The rate of termination of pregnancy (TOP) for fetal anomalies and the factors affecting TOP vary among different populations. Optimisation of prenatal care and counselling requires understanding the factors influencing parental decisions in the relevant population. This study aimed to evaluate the rate of TOP after diagnoses of major fetal anomalies and assess factors associated with TOP-related decisions at a university hospital in Thailand.


A retrospective chart review was conducted at the Fetal Anomaly Clinic of Ramathibodi Hospital, Bangkok, Thailand. Medical records of all women with singleton pregnancies prenatally diagnosed with major fetal anomalies before 24 gestational weeks between 2010 and 2020 were reviewed.


During the study period, 461 cases of major fetal anomalies were diagnosed, and 264 (57.3%) of these pregnancies were terminated. Three factors influencing parental TOP decisions were lethal anomalies (odds ratio [OR], 197.39; 95% confidence interval [CI], 49.95–779.95; p < 0.001), presence of genetic abnormalities (OR, 10.19; 95% CI, 4.17–24.87; p < 0.001) and gestational age at diagnosis (OR, 0.74; 95% CI, 0.65–0.84; p < 0.001).

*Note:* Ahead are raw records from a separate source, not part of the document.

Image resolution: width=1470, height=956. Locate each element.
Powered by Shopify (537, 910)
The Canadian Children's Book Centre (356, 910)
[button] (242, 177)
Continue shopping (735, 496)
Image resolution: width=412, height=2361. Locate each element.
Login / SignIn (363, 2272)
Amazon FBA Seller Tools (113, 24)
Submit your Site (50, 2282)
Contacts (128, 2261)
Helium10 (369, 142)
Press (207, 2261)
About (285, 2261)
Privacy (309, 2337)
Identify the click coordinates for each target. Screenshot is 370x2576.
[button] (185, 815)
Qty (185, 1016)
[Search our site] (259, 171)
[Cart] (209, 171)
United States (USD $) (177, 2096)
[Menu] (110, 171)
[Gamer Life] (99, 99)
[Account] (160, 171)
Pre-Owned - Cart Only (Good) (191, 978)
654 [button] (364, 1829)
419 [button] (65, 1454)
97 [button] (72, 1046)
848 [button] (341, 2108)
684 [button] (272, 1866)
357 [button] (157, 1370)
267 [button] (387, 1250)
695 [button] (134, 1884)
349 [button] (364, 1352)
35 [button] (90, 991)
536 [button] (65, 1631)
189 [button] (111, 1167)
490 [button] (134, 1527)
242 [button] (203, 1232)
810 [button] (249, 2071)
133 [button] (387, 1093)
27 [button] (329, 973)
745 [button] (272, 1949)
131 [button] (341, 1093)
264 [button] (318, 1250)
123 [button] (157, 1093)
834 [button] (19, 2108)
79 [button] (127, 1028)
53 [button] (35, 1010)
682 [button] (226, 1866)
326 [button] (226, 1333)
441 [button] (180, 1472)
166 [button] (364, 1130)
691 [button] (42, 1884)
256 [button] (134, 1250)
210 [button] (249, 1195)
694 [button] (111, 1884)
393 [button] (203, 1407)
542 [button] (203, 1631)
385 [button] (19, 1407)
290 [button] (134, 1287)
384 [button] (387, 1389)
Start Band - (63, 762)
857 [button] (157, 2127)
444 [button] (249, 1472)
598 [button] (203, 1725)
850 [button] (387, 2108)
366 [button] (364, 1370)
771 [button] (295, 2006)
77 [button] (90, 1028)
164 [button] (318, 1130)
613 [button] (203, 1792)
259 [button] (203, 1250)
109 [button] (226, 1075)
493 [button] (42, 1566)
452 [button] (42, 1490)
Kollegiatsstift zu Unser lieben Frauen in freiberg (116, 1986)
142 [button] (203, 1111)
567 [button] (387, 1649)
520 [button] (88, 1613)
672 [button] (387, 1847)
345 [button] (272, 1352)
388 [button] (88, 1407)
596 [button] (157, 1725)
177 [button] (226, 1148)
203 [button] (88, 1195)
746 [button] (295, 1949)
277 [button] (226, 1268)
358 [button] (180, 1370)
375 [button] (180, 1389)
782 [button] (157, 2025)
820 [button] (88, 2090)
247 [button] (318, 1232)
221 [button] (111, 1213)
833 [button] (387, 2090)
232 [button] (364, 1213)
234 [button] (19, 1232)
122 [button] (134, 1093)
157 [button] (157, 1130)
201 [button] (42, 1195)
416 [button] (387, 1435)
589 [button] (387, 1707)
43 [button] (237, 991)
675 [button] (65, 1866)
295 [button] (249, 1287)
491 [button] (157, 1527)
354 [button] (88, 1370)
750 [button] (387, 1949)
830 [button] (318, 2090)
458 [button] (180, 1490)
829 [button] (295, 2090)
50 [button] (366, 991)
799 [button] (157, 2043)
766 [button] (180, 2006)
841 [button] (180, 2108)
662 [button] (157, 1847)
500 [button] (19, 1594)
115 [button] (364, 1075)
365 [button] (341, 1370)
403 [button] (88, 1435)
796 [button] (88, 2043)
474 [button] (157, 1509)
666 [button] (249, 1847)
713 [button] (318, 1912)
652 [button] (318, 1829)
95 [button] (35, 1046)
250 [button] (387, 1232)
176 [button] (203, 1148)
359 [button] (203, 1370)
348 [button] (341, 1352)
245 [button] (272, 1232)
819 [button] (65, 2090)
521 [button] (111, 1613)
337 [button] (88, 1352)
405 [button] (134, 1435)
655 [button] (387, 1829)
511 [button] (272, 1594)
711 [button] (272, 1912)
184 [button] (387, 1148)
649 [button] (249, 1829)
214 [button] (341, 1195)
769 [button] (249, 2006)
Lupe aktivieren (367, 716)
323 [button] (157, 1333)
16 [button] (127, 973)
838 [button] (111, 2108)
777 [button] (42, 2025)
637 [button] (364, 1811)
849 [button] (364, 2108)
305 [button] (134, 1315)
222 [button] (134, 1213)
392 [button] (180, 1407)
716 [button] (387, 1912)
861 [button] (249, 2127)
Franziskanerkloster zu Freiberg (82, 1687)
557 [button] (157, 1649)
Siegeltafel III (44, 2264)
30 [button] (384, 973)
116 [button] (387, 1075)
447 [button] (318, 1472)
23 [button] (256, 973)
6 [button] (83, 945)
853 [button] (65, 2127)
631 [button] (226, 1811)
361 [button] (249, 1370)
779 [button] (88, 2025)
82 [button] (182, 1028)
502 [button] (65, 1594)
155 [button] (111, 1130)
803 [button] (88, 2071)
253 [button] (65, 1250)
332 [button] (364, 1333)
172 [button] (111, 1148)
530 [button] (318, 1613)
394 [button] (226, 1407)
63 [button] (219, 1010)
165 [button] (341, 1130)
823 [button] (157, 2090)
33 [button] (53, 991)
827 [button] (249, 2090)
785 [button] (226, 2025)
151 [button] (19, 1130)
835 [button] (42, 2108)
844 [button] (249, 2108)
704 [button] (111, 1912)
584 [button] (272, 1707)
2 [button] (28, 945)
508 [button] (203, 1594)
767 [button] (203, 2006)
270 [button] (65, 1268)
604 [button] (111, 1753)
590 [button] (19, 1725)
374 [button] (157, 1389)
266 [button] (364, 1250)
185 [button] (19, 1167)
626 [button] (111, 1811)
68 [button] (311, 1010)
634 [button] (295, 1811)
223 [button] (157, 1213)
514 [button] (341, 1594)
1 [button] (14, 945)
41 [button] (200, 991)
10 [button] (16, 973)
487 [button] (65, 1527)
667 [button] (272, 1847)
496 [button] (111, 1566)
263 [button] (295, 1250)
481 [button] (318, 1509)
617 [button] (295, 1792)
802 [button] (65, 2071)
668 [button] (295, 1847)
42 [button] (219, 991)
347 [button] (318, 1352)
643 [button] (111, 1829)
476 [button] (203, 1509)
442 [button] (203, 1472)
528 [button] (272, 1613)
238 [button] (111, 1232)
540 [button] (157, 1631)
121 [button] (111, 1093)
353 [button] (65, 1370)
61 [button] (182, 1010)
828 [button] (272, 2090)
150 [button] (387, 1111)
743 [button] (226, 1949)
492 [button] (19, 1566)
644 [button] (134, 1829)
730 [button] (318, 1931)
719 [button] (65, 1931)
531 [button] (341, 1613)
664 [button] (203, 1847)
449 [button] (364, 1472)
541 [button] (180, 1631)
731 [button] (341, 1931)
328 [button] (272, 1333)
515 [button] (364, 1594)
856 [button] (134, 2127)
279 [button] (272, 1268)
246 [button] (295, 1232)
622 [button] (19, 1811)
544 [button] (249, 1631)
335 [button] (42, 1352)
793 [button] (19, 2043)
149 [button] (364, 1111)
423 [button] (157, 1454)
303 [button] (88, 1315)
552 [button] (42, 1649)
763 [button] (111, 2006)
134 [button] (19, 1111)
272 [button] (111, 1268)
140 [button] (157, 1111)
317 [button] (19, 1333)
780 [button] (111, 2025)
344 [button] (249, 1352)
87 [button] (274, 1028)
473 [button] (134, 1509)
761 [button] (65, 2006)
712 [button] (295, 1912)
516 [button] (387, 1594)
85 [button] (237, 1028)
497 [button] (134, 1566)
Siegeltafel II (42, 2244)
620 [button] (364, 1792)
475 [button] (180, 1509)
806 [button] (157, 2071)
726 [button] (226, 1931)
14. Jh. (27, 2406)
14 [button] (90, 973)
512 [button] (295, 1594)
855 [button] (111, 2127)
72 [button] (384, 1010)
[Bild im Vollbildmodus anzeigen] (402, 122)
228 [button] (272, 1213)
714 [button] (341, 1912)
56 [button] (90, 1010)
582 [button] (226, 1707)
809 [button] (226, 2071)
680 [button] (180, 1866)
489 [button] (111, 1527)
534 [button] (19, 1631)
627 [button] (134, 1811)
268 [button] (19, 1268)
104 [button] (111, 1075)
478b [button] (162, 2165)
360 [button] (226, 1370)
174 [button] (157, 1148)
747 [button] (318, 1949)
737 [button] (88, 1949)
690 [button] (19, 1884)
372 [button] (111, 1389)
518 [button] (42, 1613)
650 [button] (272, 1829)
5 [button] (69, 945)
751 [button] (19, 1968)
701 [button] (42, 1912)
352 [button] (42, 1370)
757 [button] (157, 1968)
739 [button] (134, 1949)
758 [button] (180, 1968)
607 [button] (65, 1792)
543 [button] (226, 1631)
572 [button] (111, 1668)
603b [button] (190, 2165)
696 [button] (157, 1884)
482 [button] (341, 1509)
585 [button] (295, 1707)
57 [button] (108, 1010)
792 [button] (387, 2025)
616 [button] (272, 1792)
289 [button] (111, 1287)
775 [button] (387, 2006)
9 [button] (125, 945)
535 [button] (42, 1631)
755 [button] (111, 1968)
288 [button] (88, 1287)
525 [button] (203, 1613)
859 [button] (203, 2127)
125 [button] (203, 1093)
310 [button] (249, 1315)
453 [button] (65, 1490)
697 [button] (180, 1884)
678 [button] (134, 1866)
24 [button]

Over half of the pregnant women whose records were reviewed and who were prenatally diagnosed with major fetal anomalies terminated their pregnancies. Fetal factors, particularly lethality, genetic abnormalities and early gestational age at diagnosis, showed the most powerful associations with parental TOP decisions. Other maternal background factors were not key considerations.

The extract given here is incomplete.